- [Supplied passage]
+-------+
Her work was called "gripping, evocative...highly
effective," and praised for its "wonderful shape from
beginning to end." Ms. Bielawa is now at work on her
Whitaker-commissioned piece, entitled The Right Weather to be
performed by ACO as part of a new concert series it will launch in
2004. In March, 2003 ACO gave the world premieres of three
Whitaker-commissioned works at Carnegie Hall: Brian Robison's In
Search of the Miraculous, Dan Coleman's L'alma respira,
and Hsueh-Yung Shen's Autumn Fall. Each of these three
composers was selected amongst hundreds of submissions received for
the reading sessions in previous years. Paul Yeon Lee, who won the
2001 prize with his evocative work Phoenix, praised for its
"beautiful lyricism blended with dramatic, energetic, and
rhythmic driving sections," is at work on his commission,
scheduled for performance during the 2004-05 season.
+-------+
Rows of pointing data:
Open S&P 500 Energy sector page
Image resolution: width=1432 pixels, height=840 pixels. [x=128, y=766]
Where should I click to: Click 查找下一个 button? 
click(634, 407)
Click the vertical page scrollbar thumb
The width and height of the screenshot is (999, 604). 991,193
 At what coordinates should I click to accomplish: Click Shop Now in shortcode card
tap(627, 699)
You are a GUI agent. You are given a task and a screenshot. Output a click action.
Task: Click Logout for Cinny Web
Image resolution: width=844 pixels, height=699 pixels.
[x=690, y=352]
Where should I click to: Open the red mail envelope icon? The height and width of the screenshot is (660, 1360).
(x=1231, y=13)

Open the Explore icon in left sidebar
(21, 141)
+-------+
- [Written exercise A] In the Whitaker commissions passage, what is the title of Ms. Bielawa's Whitaker-commissioned piece?
- [Written exercise B] Please summarize the Whitaker commissions passage in two sentences.
Rely only on the Whitaker commissions passage, not on the items.

- [Exercise output A] The Right Weather

- [Exercise output B] Ms. Bielawa's praised work has been followed by a Whitaker commission, The Right Weather, which ACO will perform in a new concert series launching in 2004. In March 2003, ACO premiered three Whitaker-commissioned works by Brian Robison, Dan Coleman, and Hsueh-Yung Shen at Carnegie Hall, and Paul Yeon Lee, the 2001 prize winner, is working on a commission scheduled for the 2004-05 season.